KABARIKA.ID, MAKASSAR – Gubernur Sulawesi Selatan memberi perhatian khusus terhadap rencana kerja sama antara PT Masmindo Dwi Area dan Freeport-McMoRan Copper & Gold Inc untuk proyek tambang emas berskala besar dengan metode Open Pit di wilayah Luwu.
Gubernur Andi Sudirman mengaku khawatir terhadap dampak lingkungan dan ketimpangan yang mungkin ditimbulkan oleh proyek tersebut, yang dikhawatirkan akan membentuk kubangan raksasa seperti tambang Freeport di Timika, Papua.
“Kita akan menyurati Bapak Presiden untuk meminta evaluasi ulang atas izin tambang di Luwu. Pertama, terkait siapa yang mengelola dan bagaimana metode pengelolaannya. Ini menyangkut masa depan lingkungan, apalagi jika menggunakan metode Open Pit, serta kesejahteraan masyarakat,” serunya, Senin (14/4/2025)
Hal ini juga menurutnya, tidak sesuai dengan arahan Bapak Presiden Prabowo, terkait pengelolaan kekayaan alam lokal yang wajib dikelola oleh pengusaha lokal, bukan perusahaan dari Jakarta apalagi asing.
Ia menegaskan bahwa kewenangan perizinan tambang berada di pemerintah pusat. Namun, sebagai kepala daerah, ia merasa perlu menyampaikan aspirasi dan kegelisahan masyarakat Sulawesi Selatan terkait dampak jangka panjang dari aktivitas tambang berskala besar tersebut.

■ ■ ■

◆ Petunjuk 1
Sajikan dalam bentuk daftar bernomor bagian catatan yang diawali baris berisi "Given: Select the Book a Demo label" dan diakhiri baris berisi "Looking at the screenshot, I should 407,343.", termasuk kedua baris itu, tanpa menyertakan baris kosong.
Teks di atas dan catatan tidak saling berkaitan.

◆ Catatan Tersedia

■ ■ ■

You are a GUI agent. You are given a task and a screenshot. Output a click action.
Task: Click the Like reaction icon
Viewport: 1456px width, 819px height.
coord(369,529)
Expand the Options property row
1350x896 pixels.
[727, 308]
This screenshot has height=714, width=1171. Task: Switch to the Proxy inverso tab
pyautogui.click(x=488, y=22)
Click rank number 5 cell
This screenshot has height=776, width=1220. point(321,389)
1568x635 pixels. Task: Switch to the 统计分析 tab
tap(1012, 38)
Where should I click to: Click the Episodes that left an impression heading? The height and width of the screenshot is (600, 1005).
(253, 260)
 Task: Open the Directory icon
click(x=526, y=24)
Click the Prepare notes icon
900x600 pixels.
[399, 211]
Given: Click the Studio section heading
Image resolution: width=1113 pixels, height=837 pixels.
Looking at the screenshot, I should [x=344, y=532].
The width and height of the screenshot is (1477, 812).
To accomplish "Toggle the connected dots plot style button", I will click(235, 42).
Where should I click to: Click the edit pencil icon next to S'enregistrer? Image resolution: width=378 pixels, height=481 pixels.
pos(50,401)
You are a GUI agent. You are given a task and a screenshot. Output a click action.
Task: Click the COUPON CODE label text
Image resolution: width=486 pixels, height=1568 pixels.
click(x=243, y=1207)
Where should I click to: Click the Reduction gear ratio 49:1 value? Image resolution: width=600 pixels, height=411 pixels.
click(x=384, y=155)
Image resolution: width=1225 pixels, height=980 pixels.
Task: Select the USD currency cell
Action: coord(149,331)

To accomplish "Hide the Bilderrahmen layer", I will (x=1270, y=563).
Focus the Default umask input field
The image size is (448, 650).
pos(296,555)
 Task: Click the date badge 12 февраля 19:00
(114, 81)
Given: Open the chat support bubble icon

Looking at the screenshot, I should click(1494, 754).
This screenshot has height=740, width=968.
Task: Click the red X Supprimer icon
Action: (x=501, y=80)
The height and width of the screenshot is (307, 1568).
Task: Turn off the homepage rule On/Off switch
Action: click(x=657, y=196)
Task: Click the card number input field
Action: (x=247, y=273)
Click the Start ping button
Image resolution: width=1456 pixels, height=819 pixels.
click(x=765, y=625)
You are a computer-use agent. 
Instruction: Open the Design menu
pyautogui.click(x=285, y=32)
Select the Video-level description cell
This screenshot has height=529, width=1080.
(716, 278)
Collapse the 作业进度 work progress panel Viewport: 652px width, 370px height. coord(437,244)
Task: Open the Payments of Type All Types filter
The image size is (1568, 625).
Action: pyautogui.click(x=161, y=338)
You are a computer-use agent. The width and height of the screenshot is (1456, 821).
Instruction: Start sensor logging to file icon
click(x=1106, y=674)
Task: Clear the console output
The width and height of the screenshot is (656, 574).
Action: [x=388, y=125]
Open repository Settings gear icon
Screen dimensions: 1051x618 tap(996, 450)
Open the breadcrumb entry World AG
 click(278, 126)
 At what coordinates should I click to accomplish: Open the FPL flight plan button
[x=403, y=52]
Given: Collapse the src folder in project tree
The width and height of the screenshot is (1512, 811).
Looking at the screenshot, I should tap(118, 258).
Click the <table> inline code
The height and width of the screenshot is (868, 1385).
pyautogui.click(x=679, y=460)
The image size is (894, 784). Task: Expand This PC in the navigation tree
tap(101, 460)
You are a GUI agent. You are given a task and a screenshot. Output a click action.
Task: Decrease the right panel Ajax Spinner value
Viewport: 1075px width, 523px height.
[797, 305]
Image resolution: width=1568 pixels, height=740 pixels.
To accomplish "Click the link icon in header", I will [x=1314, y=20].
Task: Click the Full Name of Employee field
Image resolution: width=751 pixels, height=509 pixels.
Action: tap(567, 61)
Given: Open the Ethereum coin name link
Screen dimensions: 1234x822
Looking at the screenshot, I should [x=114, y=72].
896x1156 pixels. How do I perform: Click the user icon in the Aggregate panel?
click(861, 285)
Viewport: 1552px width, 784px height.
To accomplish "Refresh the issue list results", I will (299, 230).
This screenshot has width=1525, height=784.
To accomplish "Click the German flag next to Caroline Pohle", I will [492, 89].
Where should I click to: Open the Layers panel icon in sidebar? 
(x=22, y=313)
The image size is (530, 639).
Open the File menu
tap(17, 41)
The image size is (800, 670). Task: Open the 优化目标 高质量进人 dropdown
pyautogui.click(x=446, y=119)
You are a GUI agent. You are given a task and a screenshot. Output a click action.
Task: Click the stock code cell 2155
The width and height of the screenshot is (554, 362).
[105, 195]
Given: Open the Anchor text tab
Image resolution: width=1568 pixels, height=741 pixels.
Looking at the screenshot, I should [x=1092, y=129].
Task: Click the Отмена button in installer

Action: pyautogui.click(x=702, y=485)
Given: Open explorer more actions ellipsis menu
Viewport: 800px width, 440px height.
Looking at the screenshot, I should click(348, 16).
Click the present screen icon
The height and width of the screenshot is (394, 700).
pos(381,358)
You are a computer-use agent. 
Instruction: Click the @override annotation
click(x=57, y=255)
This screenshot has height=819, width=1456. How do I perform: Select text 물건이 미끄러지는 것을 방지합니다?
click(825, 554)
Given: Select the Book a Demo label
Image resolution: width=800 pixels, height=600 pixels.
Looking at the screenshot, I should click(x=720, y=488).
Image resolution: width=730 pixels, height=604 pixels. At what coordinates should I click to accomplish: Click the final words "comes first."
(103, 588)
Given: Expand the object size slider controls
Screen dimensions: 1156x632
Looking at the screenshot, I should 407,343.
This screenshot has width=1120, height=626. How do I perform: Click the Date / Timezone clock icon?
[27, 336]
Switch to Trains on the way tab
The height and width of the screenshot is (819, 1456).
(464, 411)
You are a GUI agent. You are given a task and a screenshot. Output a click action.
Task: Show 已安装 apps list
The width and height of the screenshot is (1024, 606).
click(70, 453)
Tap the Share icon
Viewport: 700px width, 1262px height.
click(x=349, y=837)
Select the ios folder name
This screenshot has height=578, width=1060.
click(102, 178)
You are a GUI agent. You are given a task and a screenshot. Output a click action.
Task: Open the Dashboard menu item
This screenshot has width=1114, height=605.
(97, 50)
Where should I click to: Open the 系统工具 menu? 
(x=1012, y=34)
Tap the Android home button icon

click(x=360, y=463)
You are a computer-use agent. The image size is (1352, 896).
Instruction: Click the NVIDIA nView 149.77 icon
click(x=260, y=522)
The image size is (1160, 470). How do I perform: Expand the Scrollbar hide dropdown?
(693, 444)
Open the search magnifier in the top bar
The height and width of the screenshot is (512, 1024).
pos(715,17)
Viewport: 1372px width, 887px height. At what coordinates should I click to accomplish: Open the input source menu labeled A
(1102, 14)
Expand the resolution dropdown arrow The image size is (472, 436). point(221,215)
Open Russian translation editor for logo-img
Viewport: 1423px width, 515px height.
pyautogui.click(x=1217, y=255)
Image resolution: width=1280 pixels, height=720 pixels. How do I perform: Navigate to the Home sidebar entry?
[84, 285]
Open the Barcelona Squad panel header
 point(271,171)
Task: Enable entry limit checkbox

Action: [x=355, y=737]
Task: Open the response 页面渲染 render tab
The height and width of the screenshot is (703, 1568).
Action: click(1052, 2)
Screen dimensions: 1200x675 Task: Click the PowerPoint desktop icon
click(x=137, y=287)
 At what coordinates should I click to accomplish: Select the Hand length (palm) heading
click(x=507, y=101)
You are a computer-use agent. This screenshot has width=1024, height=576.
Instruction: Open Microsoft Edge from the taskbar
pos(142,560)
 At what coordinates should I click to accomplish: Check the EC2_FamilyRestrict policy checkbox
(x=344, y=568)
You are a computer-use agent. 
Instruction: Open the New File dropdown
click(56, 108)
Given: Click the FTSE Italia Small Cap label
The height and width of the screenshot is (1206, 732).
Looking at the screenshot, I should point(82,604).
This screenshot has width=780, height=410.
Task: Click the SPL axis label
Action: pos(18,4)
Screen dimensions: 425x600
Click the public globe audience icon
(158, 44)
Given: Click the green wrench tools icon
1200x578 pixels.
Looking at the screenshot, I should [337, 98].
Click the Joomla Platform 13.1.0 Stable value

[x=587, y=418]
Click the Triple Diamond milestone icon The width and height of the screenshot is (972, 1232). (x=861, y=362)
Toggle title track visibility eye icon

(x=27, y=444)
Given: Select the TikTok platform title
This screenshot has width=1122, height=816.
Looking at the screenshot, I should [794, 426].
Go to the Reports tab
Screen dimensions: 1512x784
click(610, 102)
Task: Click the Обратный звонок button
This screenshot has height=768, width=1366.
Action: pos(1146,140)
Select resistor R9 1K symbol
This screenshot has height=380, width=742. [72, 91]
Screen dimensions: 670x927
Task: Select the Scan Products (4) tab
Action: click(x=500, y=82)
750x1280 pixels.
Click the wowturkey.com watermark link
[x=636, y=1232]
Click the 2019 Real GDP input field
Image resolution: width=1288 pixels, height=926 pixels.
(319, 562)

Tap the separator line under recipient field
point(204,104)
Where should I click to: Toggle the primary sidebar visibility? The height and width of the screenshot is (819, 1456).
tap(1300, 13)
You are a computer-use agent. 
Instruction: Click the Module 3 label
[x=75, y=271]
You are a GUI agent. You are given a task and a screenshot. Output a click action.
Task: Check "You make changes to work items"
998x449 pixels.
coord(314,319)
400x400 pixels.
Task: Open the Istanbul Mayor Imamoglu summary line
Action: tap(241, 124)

■ ■ ■

◆ Petunjuk 2
Terjemahkan kalimat dari berita tambang emas di Luwu ini ke dalam bahasa Inggris: "Gubernur Andi Sudirman mengaku khawatir terhadap dampak lingkungan dan ketimpangan yang mungkin ditimbulkan oleh proyek tersebut, yang dikhawatirkan akan membentuk kubangan raksasa seperti tambang Freeport di Timika, Papua."

◆ Hasil 1
1. Given: Select the Book a Demo label
2. Image resolution: width=800 pixels, height=600 pixels.
3. Looking at the screenshot, I should click(x=720, y=488).
4. Image resolution: width=730 pixels, height=604 pixels. At what coordinates should I click to accomplish: Click the final words "comes first."
5. (103, 588)
6. Given: Expand the object size slider controls
7. Screen dimensions: 1156x632
8. Looking at the screenshot, I should 407,343.

◆ Hasil 2
Governor Andi Sudirman admitted to being concerned about the environmental impact and inequality that the project might cause, which it is feared will create a giant pit like the Freeport mine in Timika, Papua.